木轻舟起身拿着书离开,付六保持着拱手的动作,等铁门重新被锁上他才缓缓松开。
失神的坐了一会儿,付六忽然将那小瓷瓶又拿起来凑到鼻子前面闻,他闻的却并不是瓶子里血液的味道,而是瓶子外面一抹血色,那是木轻舟取血之后未来得及包扎时无意染上的。
他闻了好一会儿,跟痴迷了一般,过了好久才放下。
他的嘴角缓缓勾起,无声的笑了起来。
木轻舟从密阁回府之后就一头扎进了房间里研究那本书,秦池和秦靖禹几乎是前后脚回来的。
秦池将鬼市里发生的事情跟秦靖禹说了一下。
秦靖禹面色沉郁,“你什么想法?”
秦池摇摇头,“这一次的事情很诡异,找不到下蛊的途径,可是中蛊的全都是鬼市内部的人,而那些进入鬼市进行交易的却没有任何问题。如果说江湖人被灭口还可以理解,他们主动挑衅鬼市又是为什么?”
“或许他们是在确定,那句鬼市中有解药是不是真的?”
“那为何不下同样的蛊?”
“你又怎知没下?”
秦池愣住,对啊,上一次秦六种的蛊对毒很是敏,感,按照木轻舟所说的,孟婆汤中含有毒药,所以就算是下了蛊也不会有任何反应。
“若是如此,倒不用担心对方对鬼市的情形了如指掌了。”
“可你并没有找到下蛊的方式。”
秦池瞬间明白过来,“殿下的意思是,内鬼干的。”
秦靖禹道,“鬼市你我都去过,地势复杂,这么大范围的中蛊,要么是内鬼,要么是常客。可是,谁会经常去鬼市那种地方!”
“不行,我得再回去一趟!”秦池说着就要走,却被秦靖禹叫住,“不必着急,他们还会再出招,回去歇着吧。”
秦池觉得有理,随着秦靖禹的步子往后院走,一边走一边道,“殿下日日上朝,可有不适?”
“你不说这个,我们还可以和平相处。”
秦靖禹撇他一眼,秦池憋笑道,“我是无缘看见殿下大杀四方了,不过这段时间上京多了很多传闻,说是皇上有意令立东宫!”
“这些人当真是唯恐天下不乱。
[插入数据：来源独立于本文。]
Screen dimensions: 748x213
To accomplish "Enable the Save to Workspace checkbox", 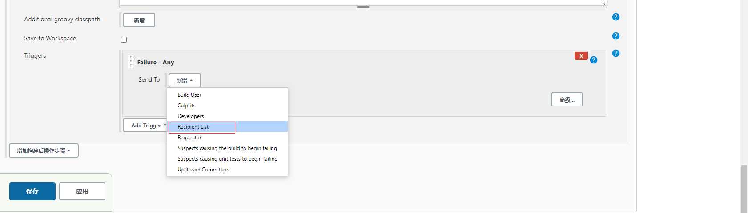I will (x=124, y=39).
长歌那边可有消息?”
“一切顺利!”
“那便好,枭组织最近什么消息也没了,我总觉得南境之行,不会太平。”
楼国境内,一处极为僻静的院子里,一个老者正躺在一个赤色水池之中,看上去极为的痛苦,可四肢却仿佛被什么东西禁锢住,并不能挪动分毫,一张满是皱纹的脸五官扭曲在一起,已经看不清原来的样貌。
一个黑衣人悠闲的坐在一旁,看着池子里的人道,“你想脱胎换骨,自然要受扒皮抽筋之苦,不是有句老话这么说的吗,吃得苦中苦方为人上人嘛。”
这时屋内又走出一人,行动时腰间束带上的怪鸟似乎都变得张牙舞爪。
“这老头行不行啊,别给泡死了。”
“他学过易容术,之前这身体好像也用过不少毒药,应该行。”
“你说秦靖禹身边到底有多少高手,我们折了这么多人,怎么一点也攻不进去。你真指望这老头能帮你扭转乾坤?”
“东吴国不好弄啊,秦巢也不是吃素的,老大筹划多年,他不是一样见招拆招吗?连自己的结发皇后都能杀,这么狠的人,可不好操控。”
“萧军澈死了,萧家应该是个突破口,你准备让这老头改头换面后去接近萧长歌?”
“有个更好玩的,我想把他送进皇宫,你想,一个能改变样貌的假太监,会掀起什么风波,想想我就开心。”
那人说着,接过对方手里的酒坛子仰头喝了几口,心里被秦靖禹压着的那口气似乎都顺了许多。